An LS (least square)-based multi- model adaptive state estimation method includes the following steps: S1, same moving object observation sequences of sensors are acquired to form moving object X, Y and Z direction observation sequences in the space rectangular coordinate system at different times; S2, the degrees and the number of time-variable polynomial equations are determined, and LS (least square)-based polynomial equation coefficient estimation of the moving object X, Y and Z direction observation sequences is performed respectively; S3, according to the polynomial equations in the step S2, regression sum of squares and residual sum of squares are respectively calculated for F-test to determine a best fit polynomial; S4, a corrected best fit polynomial is determined; S5, a first time partial derivative and a second time partial derivative are sought respectively to obtain moving object corresponding velocity and acceleration polynomials; and S6, object position state estimator coordinate conversion is performed to obtain corresponding position coordinates, and then by combining with velocity estimated values, object state estimation can be completed.

Description

technical field [0001] The invention relates to the technical field of data fusion, in particular to an LS-based multi-model self-adaptive state estimation method and system.

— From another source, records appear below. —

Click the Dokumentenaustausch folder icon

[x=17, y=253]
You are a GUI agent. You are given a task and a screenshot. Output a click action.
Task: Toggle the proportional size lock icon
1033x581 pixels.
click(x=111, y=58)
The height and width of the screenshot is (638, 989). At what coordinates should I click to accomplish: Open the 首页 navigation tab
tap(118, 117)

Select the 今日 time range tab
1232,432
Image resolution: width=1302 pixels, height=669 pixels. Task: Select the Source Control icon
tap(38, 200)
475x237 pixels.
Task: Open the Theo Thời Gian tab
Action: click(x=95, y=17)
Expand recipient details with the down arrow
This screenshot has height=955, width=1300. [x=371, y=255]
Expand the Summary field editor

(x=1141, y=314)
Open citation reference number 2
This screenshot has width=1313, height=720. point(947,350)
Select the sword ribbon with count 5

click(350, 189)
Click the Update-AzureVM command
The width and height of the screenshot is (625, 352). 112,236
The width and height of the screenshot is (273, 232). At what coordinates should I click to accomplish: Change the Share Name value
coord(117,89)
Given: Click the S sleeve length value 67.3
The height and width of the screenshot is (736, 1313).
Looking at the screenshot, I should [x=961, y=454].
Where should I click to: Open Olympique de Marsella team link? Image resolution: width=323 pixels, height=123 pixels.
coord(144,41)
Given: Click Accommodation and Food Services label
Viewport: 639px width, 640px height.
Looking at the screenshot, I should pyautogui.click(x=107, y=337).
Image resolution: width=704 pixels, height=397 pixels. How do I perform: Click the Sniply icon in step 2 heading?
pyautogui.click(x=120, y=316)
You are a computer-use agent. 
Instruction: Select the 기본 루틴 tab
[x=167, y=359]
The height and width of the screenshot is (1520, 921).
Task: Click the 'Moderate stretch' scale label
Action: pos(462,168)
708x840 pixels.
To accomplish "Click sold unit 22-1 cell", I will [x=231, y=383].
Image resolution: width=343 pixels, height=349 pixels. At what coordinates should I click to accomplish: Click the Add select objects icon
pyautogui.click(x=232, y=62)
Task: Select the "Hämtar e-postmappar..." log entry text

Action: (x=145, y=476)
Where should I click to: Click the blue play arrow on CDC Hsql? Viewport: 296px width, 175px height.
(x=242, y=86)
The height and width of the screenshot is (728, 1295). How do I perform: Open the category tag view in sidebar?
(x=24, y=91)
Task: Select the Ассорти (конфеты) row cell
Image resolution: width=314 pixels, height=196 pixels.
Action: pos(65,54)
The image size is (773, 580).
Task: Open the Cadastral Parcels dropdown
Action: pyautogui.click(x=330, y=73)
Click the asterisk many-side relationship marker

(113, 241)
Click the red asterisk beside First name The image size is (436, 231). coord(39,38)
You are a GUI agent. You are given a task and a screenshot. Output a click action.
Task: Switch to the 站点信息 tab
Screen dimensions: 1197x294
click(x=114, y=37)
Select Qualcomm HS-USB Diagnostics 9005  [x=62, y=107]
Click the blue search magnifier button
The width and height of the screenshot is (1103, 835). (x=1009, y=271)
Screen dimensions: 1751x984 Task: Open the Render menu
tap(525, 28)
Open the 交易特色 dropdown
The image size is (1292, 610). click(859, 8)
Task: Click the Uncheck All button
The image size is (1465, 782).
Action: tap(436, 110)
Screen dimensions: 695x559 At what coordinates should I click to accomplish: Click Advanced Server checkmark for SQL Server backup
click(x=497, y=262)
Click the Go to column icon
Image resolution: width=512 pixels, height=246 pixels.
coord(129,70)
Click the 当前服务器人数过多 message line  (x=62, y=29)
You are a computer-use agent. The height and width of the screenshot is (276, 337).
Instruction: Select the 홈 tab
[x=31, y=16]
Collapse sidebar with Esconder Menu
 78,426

Background technique [0002] Multi-sensor data fusion is an automatic information comprehensive processing technology formed and developed in the 1980s. It has developed into a very active and popular research field in national defense, and it is the common concern of multi-disciplinary, multi-department and multi-field High-level common key technology, many countries have listed it as the key technology for the next stage of key development. [0003] One of the main tasks of multi-sensor data fusion is to use multi-sensor data to estimate the state of the target. State estimation is to find the state vector that best fits the observed data through mathematical methods. State estimation mainly refers to position and speed estimation, which includes state estimation of moving targets based on single-s...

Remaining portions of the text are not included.